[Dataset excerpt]
BEGIN
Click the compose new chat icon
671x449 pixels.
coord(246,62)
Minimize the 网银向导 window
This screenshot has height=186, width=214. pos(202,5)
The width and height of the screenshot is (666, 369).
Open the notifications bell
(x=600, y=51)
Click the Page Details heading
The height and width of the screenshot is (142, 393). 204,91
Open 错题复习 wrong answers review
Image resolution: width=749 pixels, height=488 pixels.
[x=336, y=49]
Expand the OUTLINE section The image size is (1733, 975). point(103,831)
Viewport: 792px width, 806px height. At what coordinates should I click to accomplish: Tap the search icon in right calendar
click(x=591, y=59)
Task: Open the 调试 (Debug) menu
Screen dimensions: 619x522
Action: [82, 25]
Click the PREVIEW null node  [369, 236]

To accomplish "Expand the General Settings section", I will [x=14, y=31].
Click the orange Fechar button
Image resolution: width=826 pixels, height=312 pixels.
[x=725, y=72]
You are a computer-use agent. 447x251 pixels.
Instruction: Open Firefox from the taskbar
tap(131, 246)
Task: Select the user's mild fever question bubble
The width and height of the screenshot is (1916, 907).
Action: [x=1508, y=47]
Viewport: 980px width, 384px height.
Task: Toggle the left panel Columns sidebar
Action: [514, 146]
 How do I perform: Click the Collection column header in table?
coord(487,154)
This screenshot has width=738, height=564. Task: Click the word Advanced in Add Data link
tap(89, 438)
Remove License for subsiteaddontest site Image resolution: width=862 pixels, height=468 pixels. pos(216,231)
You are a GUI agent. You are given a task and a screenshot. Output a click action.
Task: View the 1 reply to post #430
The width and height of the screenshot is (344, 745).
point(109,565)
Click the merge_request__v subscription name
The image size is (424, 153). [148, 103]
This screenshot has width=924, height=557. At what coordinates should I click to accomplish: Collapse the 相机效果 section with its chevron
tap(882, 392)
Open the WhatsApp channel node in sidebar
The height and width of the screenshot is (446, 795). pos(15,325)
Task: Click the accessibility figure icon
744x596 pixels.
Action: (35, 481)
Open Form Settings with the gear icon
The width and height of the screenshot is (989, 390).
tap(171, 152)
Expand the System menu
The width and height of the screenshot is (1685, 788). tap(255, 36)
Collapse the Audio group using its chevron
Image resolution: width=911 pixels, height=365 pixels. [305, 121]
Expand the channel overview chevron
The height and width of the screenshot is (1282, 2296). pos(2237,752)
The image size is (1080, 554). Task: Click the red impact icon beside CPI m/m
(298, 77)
END
• [What to produce]: Swap every "chevron" in the material above for "arrow", keeping every other part of the lines as it is.

• [Answer to the exercise]:
Click the compose new chat icon
671x449 pixels.
coord(246,62)
Minimize the 网银向导 window
This screenshot has height=186, width=214. pos(202,5)
The width and height of the screenshot is (666, 369).
Open the notifications bell
(x=600, y=51)
Click the Page Details heading
The height and width of the screenshot is (142, 393). 204,91
Open 错题复习 wrong answers review
Image resolution: width=749 pixels, height=488 pixels.
[x=336, y=49]
Expand the OUTLINE section The image size is (1733, 975). point(103,831)
Viewport: 792px width, 806px height. At what coordinates should I click to accomplish: Tap the search icon in right calendar
click(x=591, y=59)
Task: Open the 调试 (Debug) menu
Screen dimensions: 619x522
Action: [82, 25]
Click the PREVIEW null node  [369, 236]

To accomplish "Expand the General Settings section", I will [x=14, y=31].
Click the orange Fechar button
Image resolution: width=826 pixels, height=312 pixels.
[x=725, y=72]
You are a computer-use agent. 447x251 pixels.
Instruction: Open Firefox from the taskbar
tap(131, 246)
Task: Select the user's mild fever question bubble
The width and height of the screenshot is (1916, 907).
Action: [x=1508, y=47]
Viewport: 980px width, 384px height.
Task: Toggle the left panel Columns sidebar
Action: [514, 146]
 How do I perform: Click the Collection column header in table?
coord(487,154)
This screenshot has width=738, height=564. Task: Click the word Advanced in Add Data link
tap(89, 438)
Remove License for subsiteaddontest site Image resolution: width=862 pixels, height=468 pixels. pos(216,231)
You are a GUI agent. You are given a task and a screenshot. Output a click action.
Task: View the 1 reply to post #430
The width and height of the screenshot is (344, 745).
point(109,565)
Click the merge_request__v subscription name
The image size is (424, 153). [148, 103]
This screenshot has width=924, height=557. At what coordinates should I click to accomplish: Collapse the 相机效果 section with its arrow
tap(882, 392)
Open the WhatsApp channel node in sidebar
The height and width of the screenshot is (446, 795). pos(15,325)
Task: Click the accessibility figure icon
744x596 pixels.
Action: (35, 481)
Open Form Settings with the gear icon
The width and height of the screenshot is (989, 390).
tap(171, 152)
Expand the System menu
The width and height of the screenshot is (1685, 788). tap(255, 36)
Collapse the Audio group using its arrow
Image resolution: width=911 pixels, height=365 pixels. [305, 121]
Expand the channel overview arrow
The height and width of the screenshot is (1282, 2296). pos(2237,752)
The image size is (1080, 554). Task: Click the red impact icon beside CPI m/m
(298, 77)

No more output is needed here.